Well, this is embarrassing! Imagine sending a multibillion-dollar rover to an ancient lakebed on Mars only to discover after a year of poking around at the rocks that it might not actually have been a lake after all. That seems to be the impression of Jezero Crater that planetary scientists are forming after looking at the data coming back from Perseverance since it nailed the landing in what sure as heck looked like a dried-up lake, complete with a river delta system. A closer look at the sediments Perseverance has been sampling reveals a lot of the mineral olivine, which on Earth is rare near the surface because it readily reacts with water. Finding lots of olivine close below the surface of Jezero suggests that it either wasn’t all that watery once upon a time, or that what water was there was basically ice cold. The results are limited to where the rover has visited, of course, and the nice thing about having wheels is that you can go somewhere else. But if you were hoping for clear signs that Jezero was once a lake teeming with life, you might have to keep waiting.

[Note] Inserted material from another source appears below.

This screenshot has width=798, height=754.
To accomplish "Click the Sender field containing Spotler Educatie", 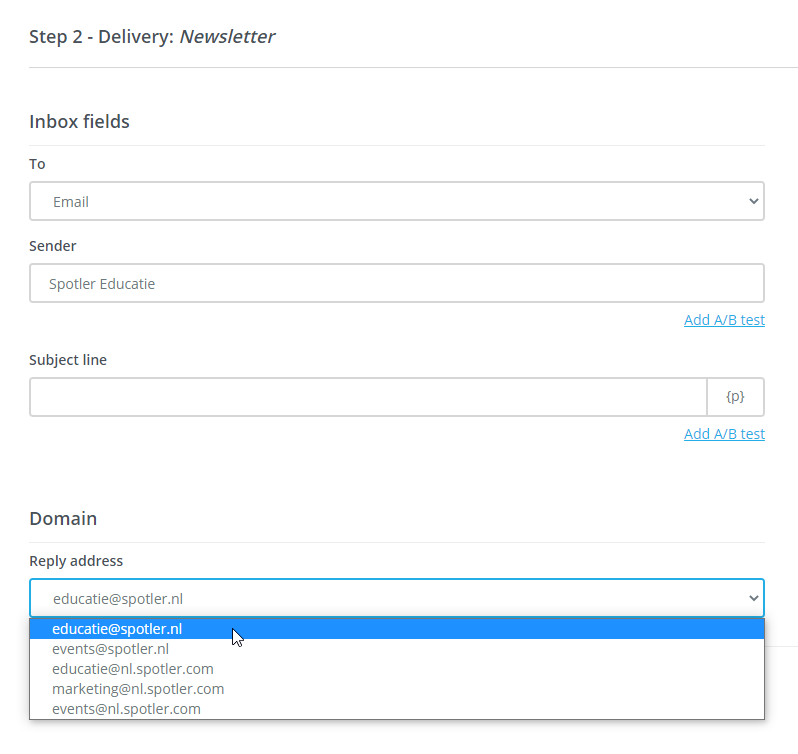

In other space news, we have to admit to taking NASA to task a bit in the podcast a couple of weeks back for not being quite up to SpaceX’s zazzle standards with regard to instrumenting the SLS launch. Yeah, a night launch is spectacular, but not having all those internal cameras like the Falcon has just sort of left us flat. But we should have been more patient, because the images coming back from Artemis 1 are simply spectacular. We had no idea that NASA attached cameras to the solar panels of the Orion spacecraft, which act a little like selfie sticks and allow the spacecraft to be in the foreground with Earth and the Moon in the background. Seeing Earth from lunar distance again for the first time in 50 years has been a real treat, and getting our satellite in the frame at the same time is a huge bonus.